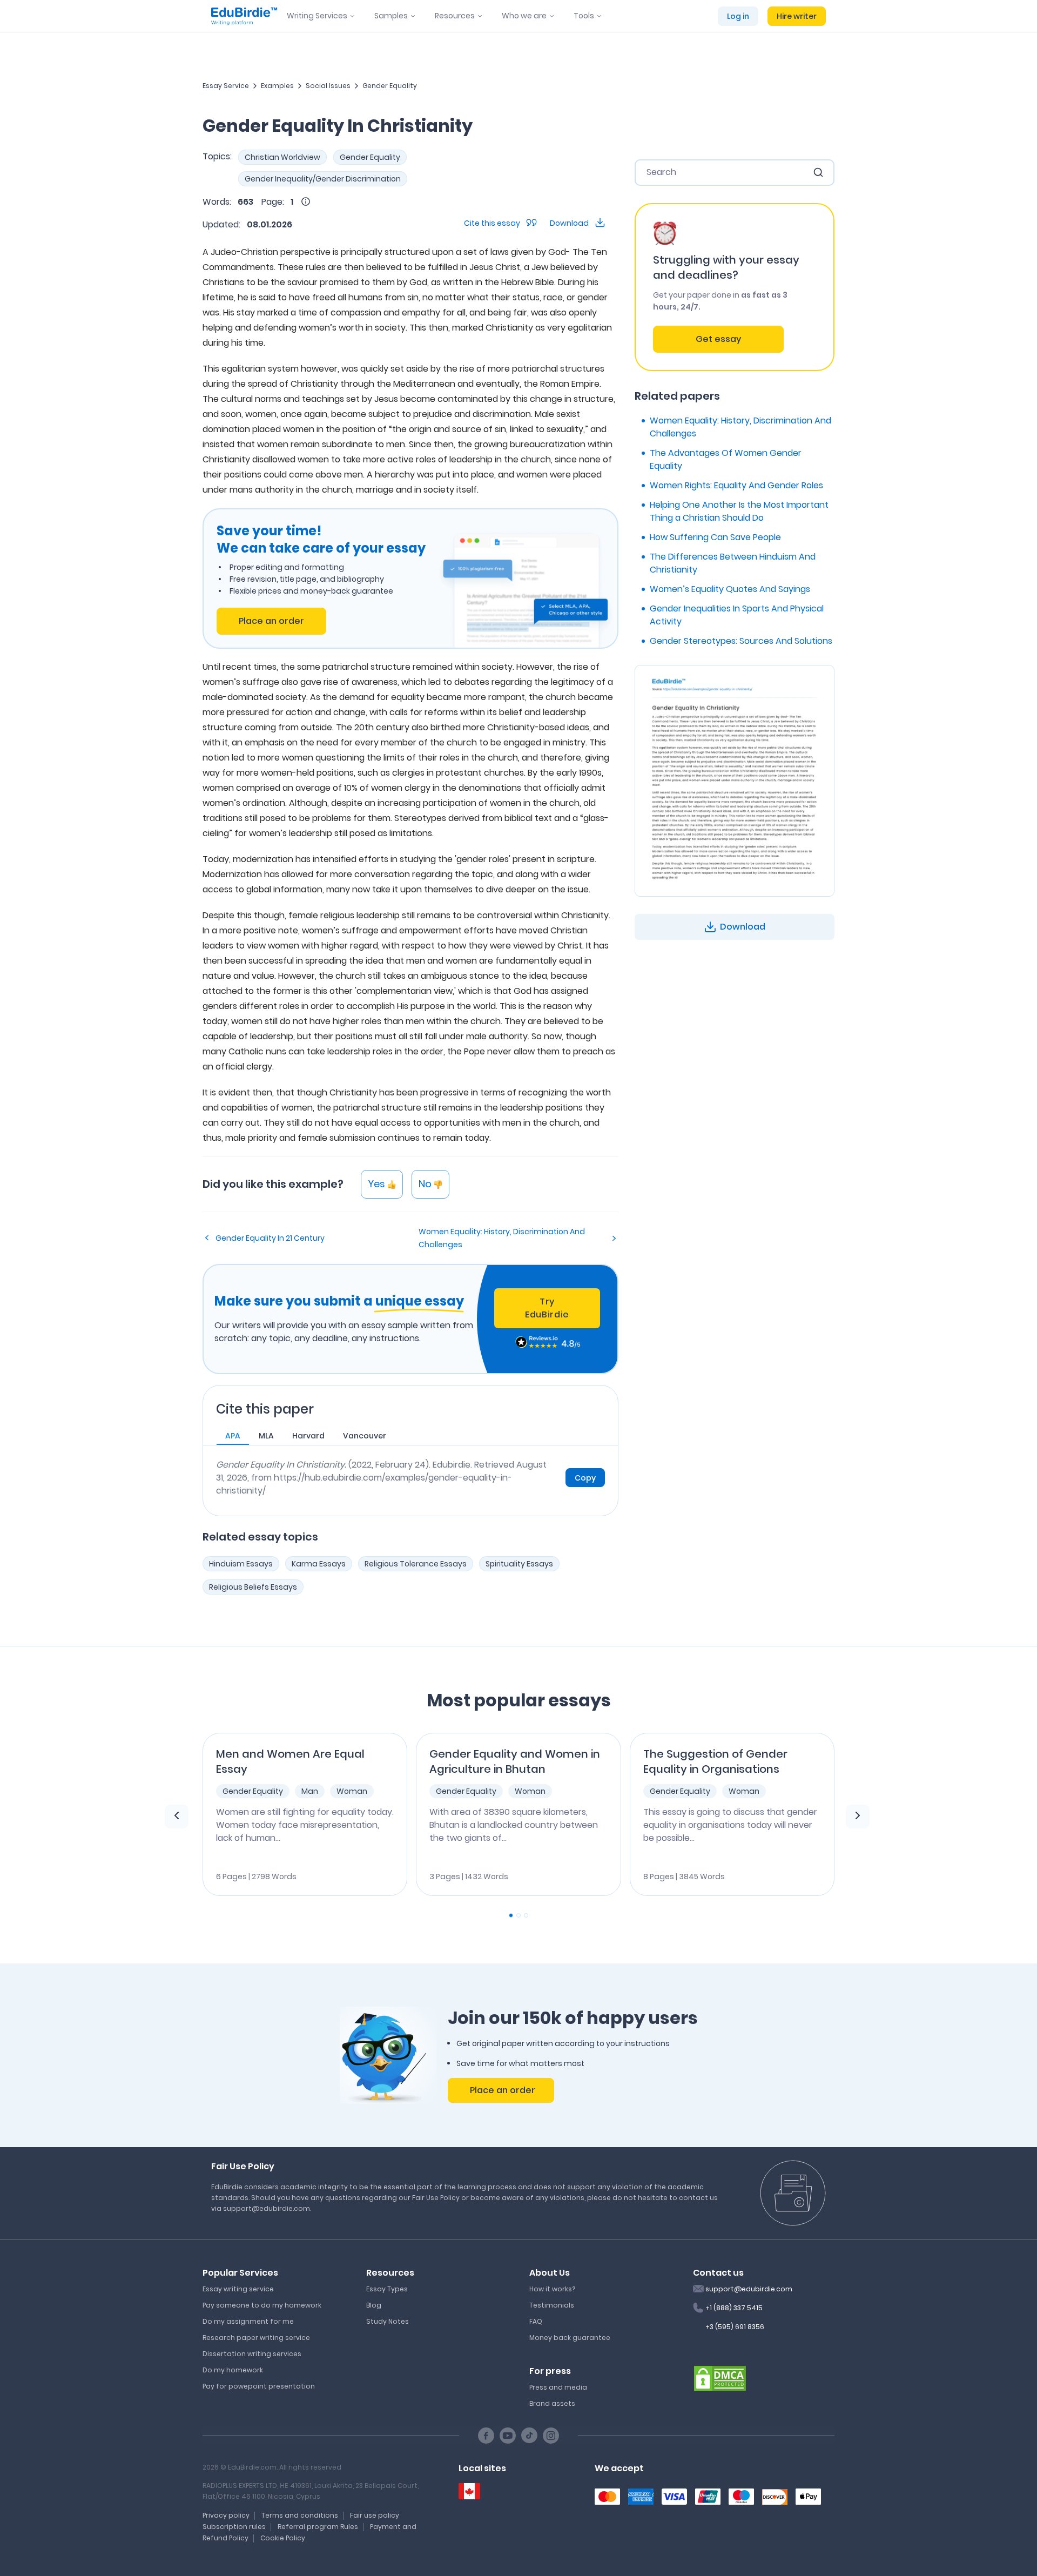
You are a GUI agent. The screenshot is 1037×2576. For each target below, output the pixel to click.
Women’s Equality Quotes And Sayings (730, 589)
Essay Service (226, 85)
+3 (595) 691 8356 (734, 2326)
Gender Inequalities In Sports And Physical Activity (737, 615)
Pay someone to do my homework (262, 2305)
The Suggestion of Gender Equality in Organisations (715, 1761)
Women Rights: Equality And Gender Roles (736, 485)
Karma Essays (319, 1563)
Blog (373, 2305)
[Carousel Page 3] (526, 1915)
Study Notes (387, 2321)
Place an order (271, 621)
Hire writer (797, 16)
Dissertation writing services (252, 2353)
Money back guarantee (569, 2337)
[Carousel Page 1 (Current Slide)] (511, 1915)
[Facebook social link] (486, 2435)
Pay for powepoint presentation (259, 2386)
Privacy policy (226, 2515)
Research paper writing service (256, 2337)
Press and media (558, 2387)
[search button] (818, 172)
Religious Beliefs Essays (253, 1587)
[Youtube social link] (508, 2435)
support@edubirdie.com (748, 2288)
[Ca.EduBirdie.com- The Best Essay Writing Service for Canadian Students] (469, 2491)
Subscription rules (234, 2526)
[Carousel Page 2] (518, 1915)
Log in (738, 16)
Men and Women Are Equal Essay (290, 1761)
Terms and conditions (299, 2515)
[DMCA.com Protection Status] (720, 2377)
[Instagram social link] (551, 2435)
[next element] (858, 1816)
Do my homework (233, 2370)
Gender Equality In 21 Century (270, 1238)
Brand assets (552, 2403)
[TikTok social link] (529, 2435)
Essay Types (387, 2288)
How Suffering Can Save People (715, 537)
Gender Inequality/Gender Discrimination (323, 178)
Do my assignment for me (248, 2321)
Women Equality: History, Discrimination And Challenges (502, 1238)
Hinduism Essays (241, 1563)
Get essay (718, 339)
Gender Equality (389, 85)
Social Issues (328, 85)
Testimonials (551, 2305)
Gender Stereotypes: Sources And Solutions (741, 641)
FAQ (535, 2321)
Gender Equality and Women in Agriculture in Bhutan (514, 1761)
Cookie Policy (282, 2538)
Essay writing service (238, 2288)
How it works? (552, 2288)
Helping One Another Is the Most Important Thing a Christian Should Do (739, 511)
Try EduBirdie (547, 1308)
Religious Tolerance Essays (416, 1563)
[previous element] (176, 1816)
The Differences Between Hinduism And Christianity (733, 563)
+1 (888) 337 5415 (734, 2307)
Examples (277, 85)
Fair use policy (374, 2515)
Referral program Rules (318, 2526)
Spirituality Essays (519, 1563)
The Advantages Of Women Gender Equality (726, 459)
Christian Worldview (282, 157)
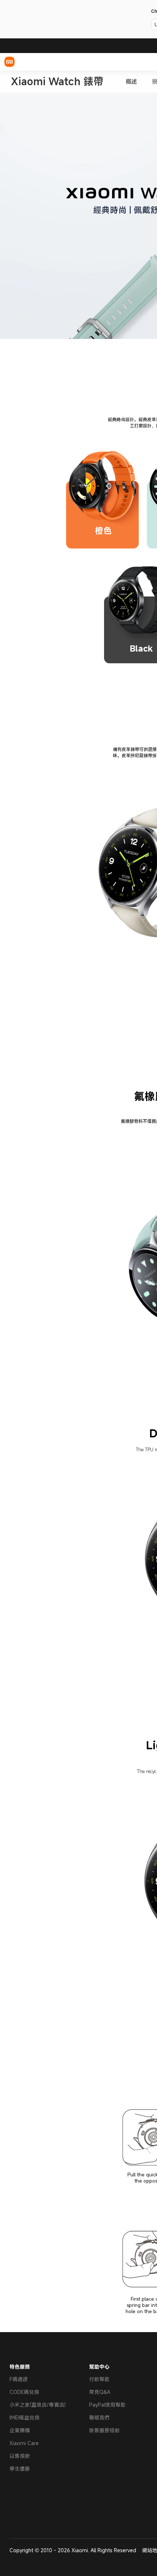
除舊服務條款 (104, 2430)
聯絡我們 (99, 2417)
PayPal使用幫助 (107, 2404)
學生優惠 (19, 2468)
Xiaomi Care (24, 2443)
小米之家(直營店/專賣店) (37, 2404)
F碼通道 (18, 2379)
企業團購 (19, 2430)
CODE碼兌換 (24, 2391)
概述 (131, 82)
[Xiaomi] (9, 62)
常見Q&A (99, 2391)
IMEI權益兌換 (24, 2417)
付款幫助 (99, 2379)
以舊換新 (19, 2455)
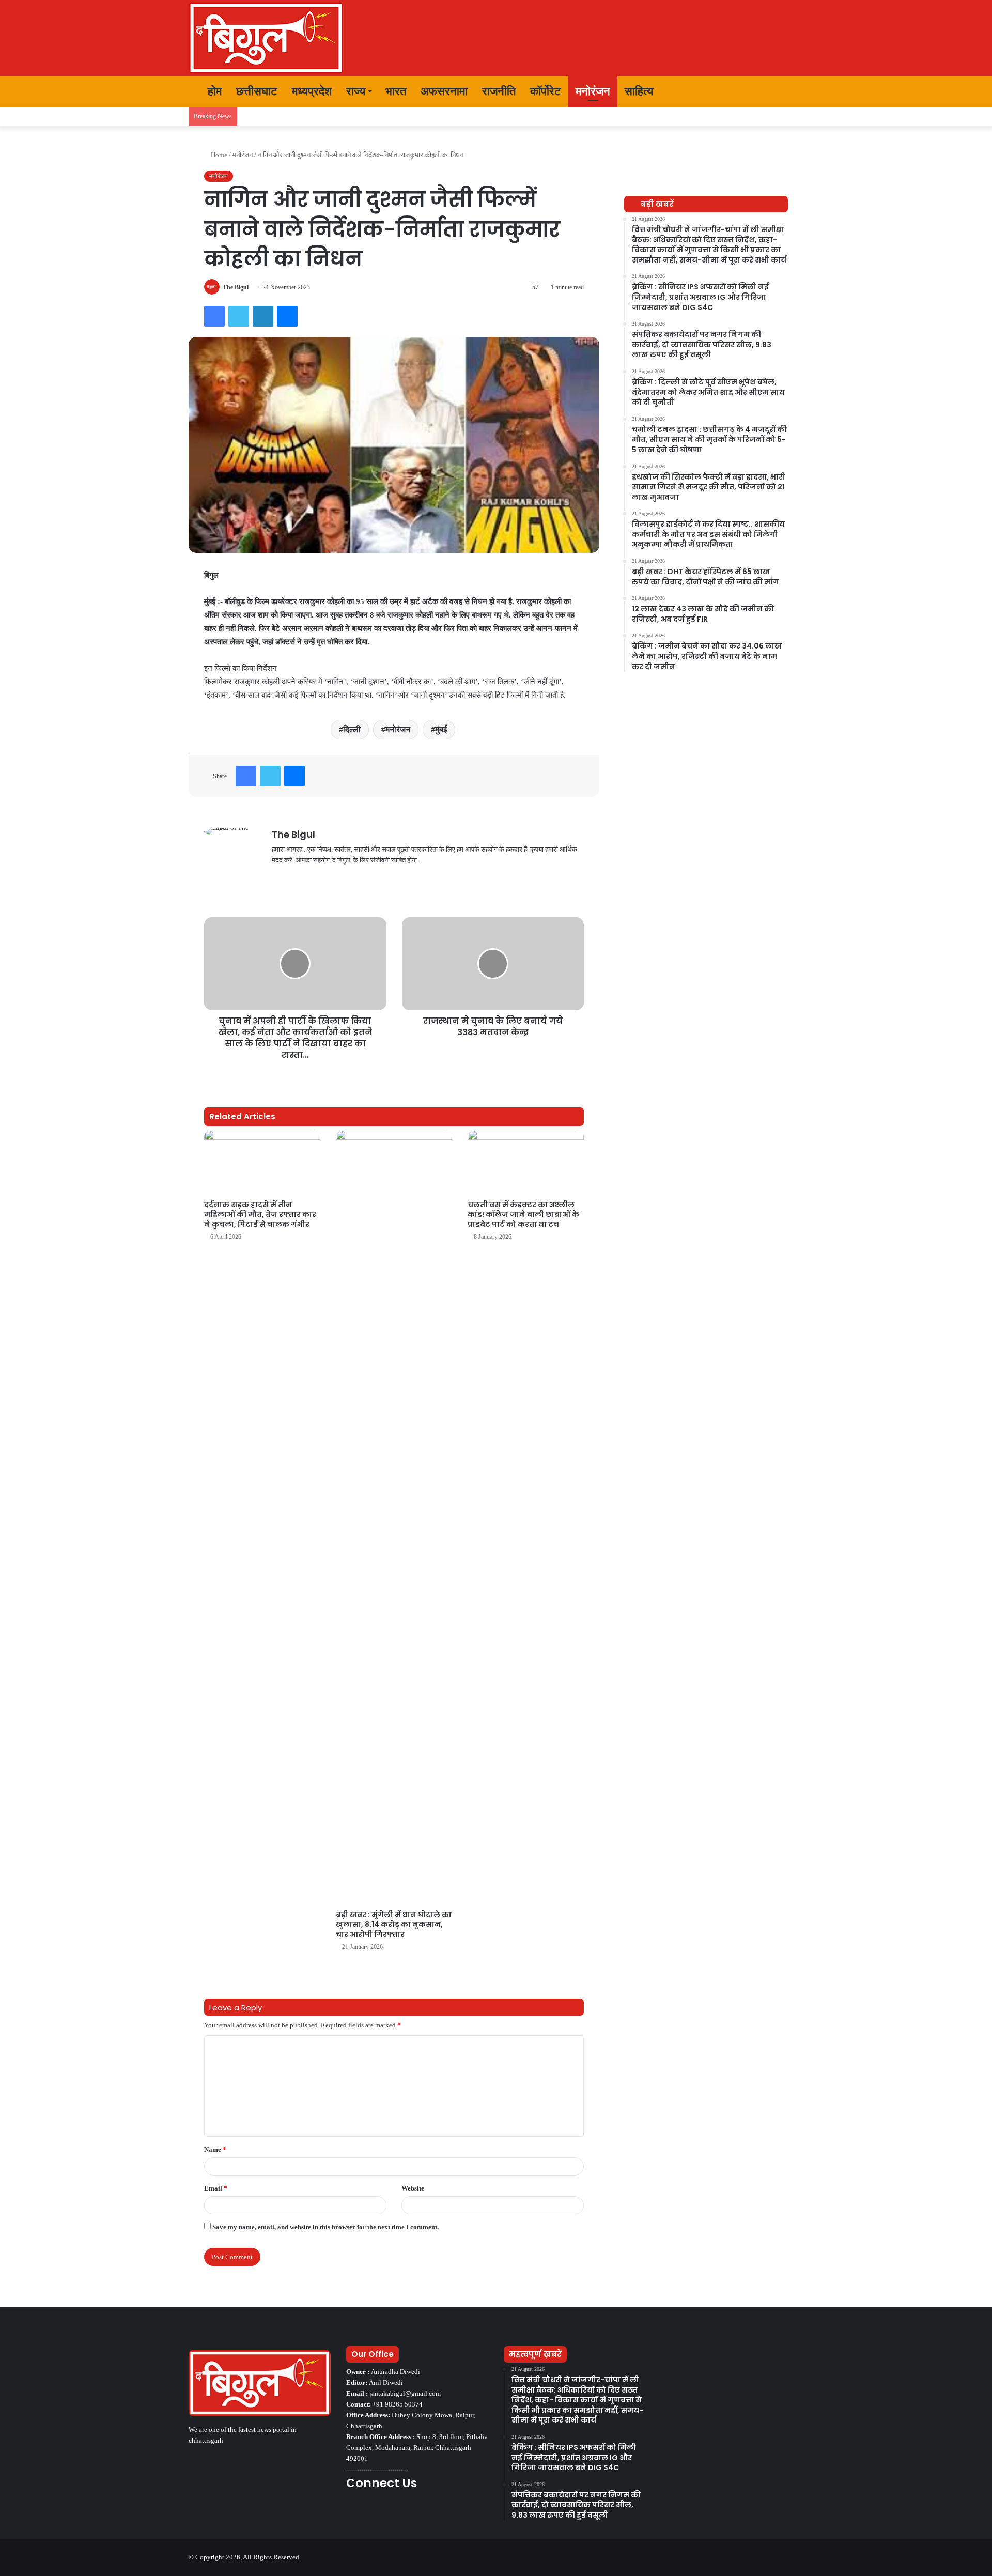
·····
Task brief
Only these lines belong in the answer: the first line of the listing above through the line holding "The Suggestion of", printed exactly and without pictures.

Exercise result
You are a GUI agent. The screenshot is 1037×2576. For each target below, output the pixel to click.
Women’s Equality Quotes And Sayings (730, 589)
Essay Service (226, 85)
+3 (595) 691 8356 (734, 2326)
Gender Inequalities In Sports And Physical Activity (737, 615)
Pay someone to do my homework (262, 2305)
The Suggestion of Gender Equality in Organisations (715, 1761)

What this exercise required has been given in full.